Wednesday, March 28, 2007

The Daily Bread

Here is the basic recipe for the hearth bread that I make. As I wrote earlier, I vary it a lot. For example, I've got one ready for the oven now (left) that's made with whole-wheat graham flour, white bread flour, quinoa, wheat berries and flax seeds. Sometimes I'll raise or lower the water content or substitute red wine for some of the water. I wouldn't recommend doing any of these things until you have mastered the basic recipe and feel comfortable that you know what all the ingredients do and why they do it -but what the hell. I've sure stumbled around a lot in the kitchen and made plenty of mistakes. In fact I wonder if I'd have stuck with cooking at all if I hadn't screwed up so much and then jumped back in to try to save face.

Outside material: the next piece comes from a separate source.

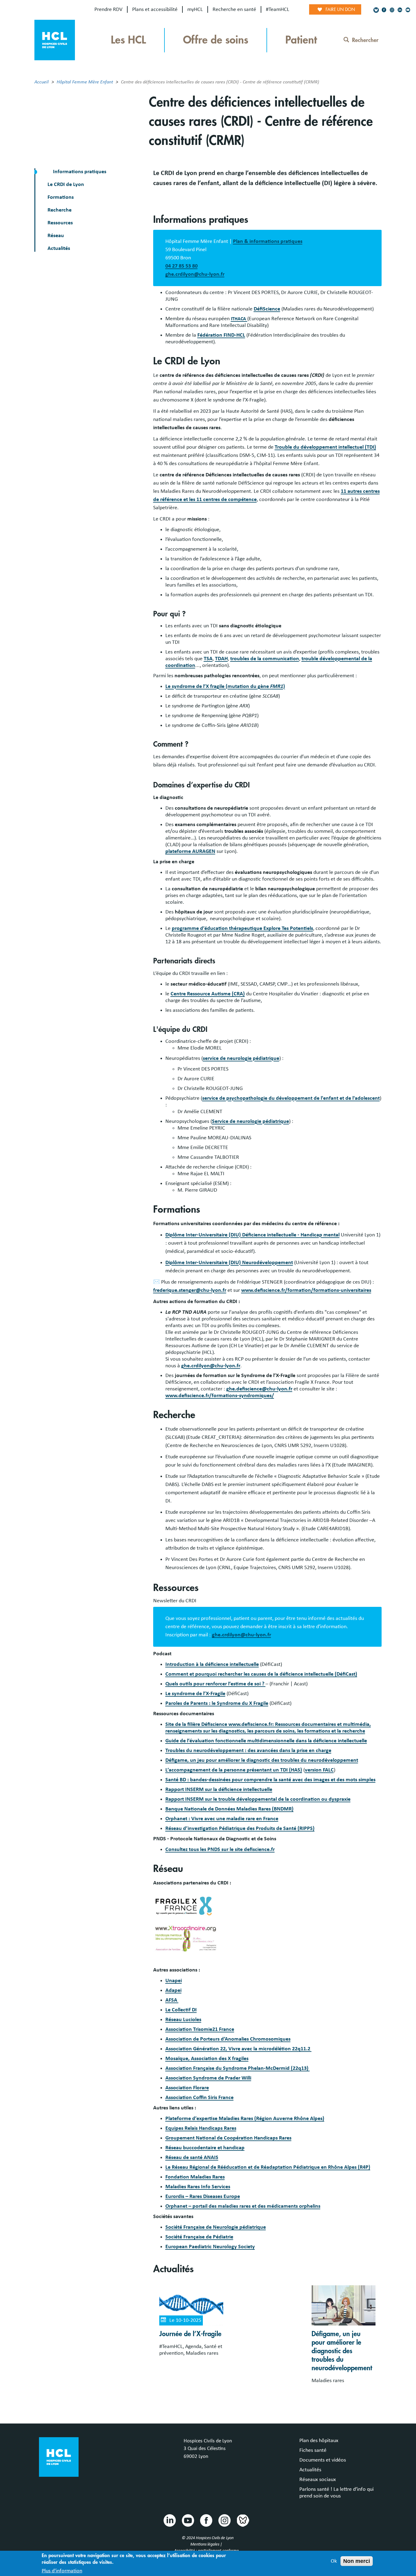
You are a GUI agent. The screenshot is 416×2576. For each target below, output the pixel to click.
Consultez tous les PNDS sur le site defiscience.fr (220, 1849)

I didn't mention this in the original post because I wanted to keep it simple, but more often than not, I start with a poolish -a thick slurry of flour, yeast and water that is made to boost the flavor of the final product and in the case of this recipe give the yeast more time to break the coarse graham flour down into sugar. The poolish is made from a portion of all of the ingredients that will end up in the loaf.

The recipe that follows gives the poolish method. If you don't want to use it, just mix everything at once, stick it in the refrigerator overnight and next day follow the steps for baking below.

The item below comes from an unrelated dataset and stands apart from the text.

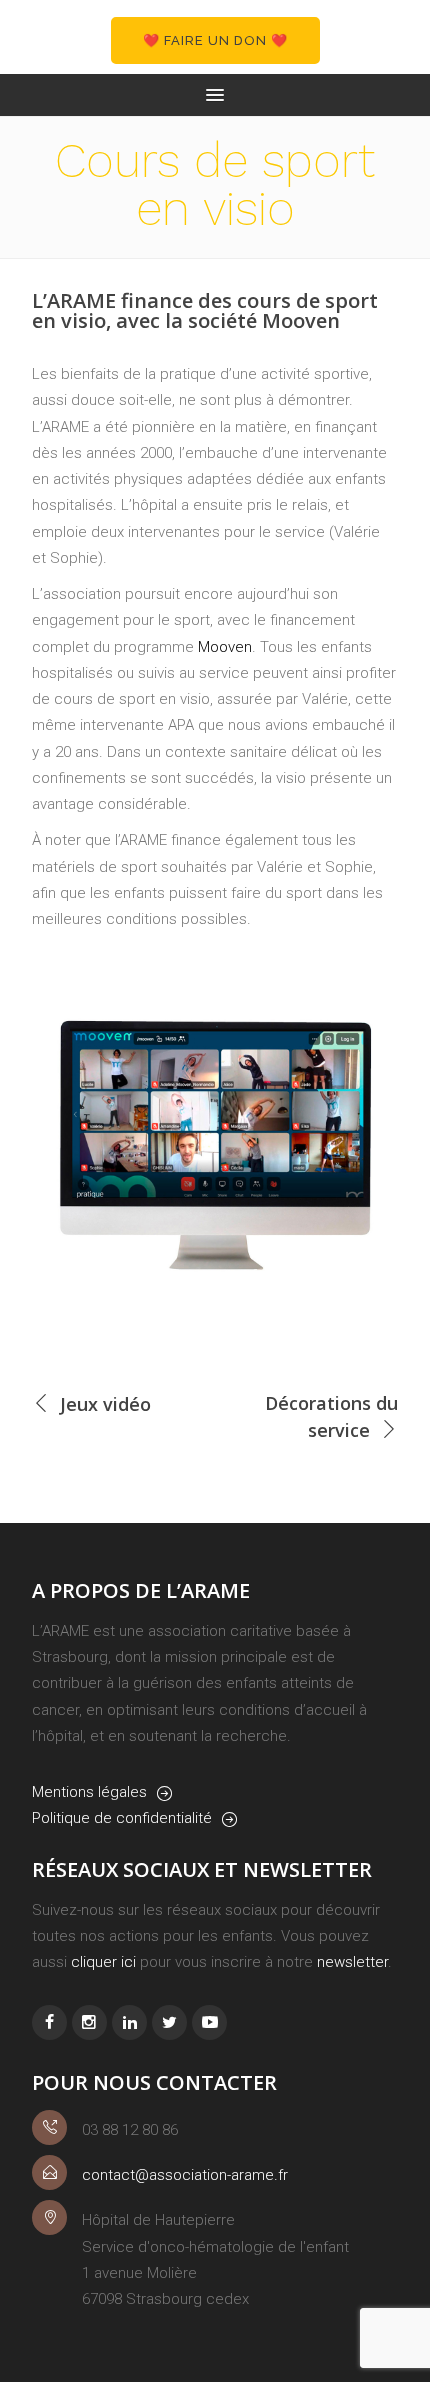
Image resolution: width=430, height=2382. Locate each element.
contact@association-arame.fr (185, 2175)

Everything is weighed unless otherwise specified. Small quantities are in grams bec. I don't have a scale in English units that is sensitive enough. The technique is for a stand mixer. Of course you can adapt it to any machine or make it by hand. Finally, I'm not going to give shaping instructions unless you ask me for them. But I will give some details about how to bake it.

First make the Poolish
In a bowl mix with a spoon or whatever
  • 8 oz Graham Flour
  • 4 oz High-Gluten Bread Flour
  • .5 gram or a big pinch of instant yeast (aka SAF yeast)
  • 13 oz of cool ( 60-72 deg. F) water

  1. Cover the bowl and let it sit out for 4+ hours. You can leave this for a day if it's not too hot and you can't be bothered. And it's not a bad idea to stir it at least once to add some air.

Now Make the Sponge
  • The poolish
  • 20.5 oz High-Gluten Bread Flour
  • 3 grams instant yeast (about 1 scant tsp)
  • 9 grams of salt (about 1.5 tsp kosher salt or 1 tsp table salt
  • 12 oz cool water
  1. Put the poolish in the mixing bowl and add in the other ingredients. Mix with a wooden spoon or spatula and let it sit for 20 minutes until the water is absorbed (called autolyse).
  2. Put the bowl on the stand mixer and mix with the dough hook at a moderate speed (# 4 on my Kitchenaid K5A) for 10 minutes. Stop it once in a while and make sure there is no dry flour in the bottom of the bowl!
  3. After ten minutes, scape down the sides, make sure everything is homogeneous, cover it with plastic and stick it in the refrigerator for at least 12 hours.
Shape the bread into a boule and proof it until it looks like it's doubled in size.

Before the boule has finished proofing make sure you have your oven set up and ready to rock. Put a pizza stone on the bottom rack. Put a sheet pan (a cookie sheet with high sides) you don't care about on the top rack (You'll need this for steam.) Crank the oven to 550 degrees (You need intense heat from the bottom and steam to assure robust "oven spring" before the crust hardens).

Put the boule on a peel (apizza paddle, a flipped over sheet pan, or whatever) dusted with cornmeal. Slash the top like a #. Slide the bread onto the stone, pour 6-8 oz of hot water into the hot sheet pan and shut the door fast!

After 10 -12 minutes back the oven down to 450 degrees and bake it for another 48 minutes or so. You can push the bake time if you like the bread to be really brown. It's no big deal to leave in for another 10 minutes or more.

If you are ansty and not sure if it's done, take it's temperature with an instant read thermometer. Unshortened breads like this are usually done (all the protein has coagulated and the starch is as gelled as it is going to get) at 180 degrees F. By comparison, shortened breads typically cook out at about 200 degrees F.

I think the bread tastes best if you wait at least 3 hours for it to cool.


Shannon said...

I have a scale AND a standing mixer. I can't wait to try this over the weekend. My husband considers himself to be a bread connoiseur, so we'll see if he approves ;) I'm sure he will. (Shannon from the Ruhlman blog).

kitchenmage said...

Poolish and a sponge! I think your blog is going to be fun.

Lisita said...

Thank you so much for taking the time to diagnose my bread proofing and oven spring problem! Your suggestion to turn the bread within the first 3-5 minutes seemed to do the trick...

Bob del Grosso said...


That's great and I'm glad to have been of assistance. I've made every mistake imaginable and tried, not always successfully, to avoid repeating them.
Feel free to take advantage of the tuition born of my incompetence whenever!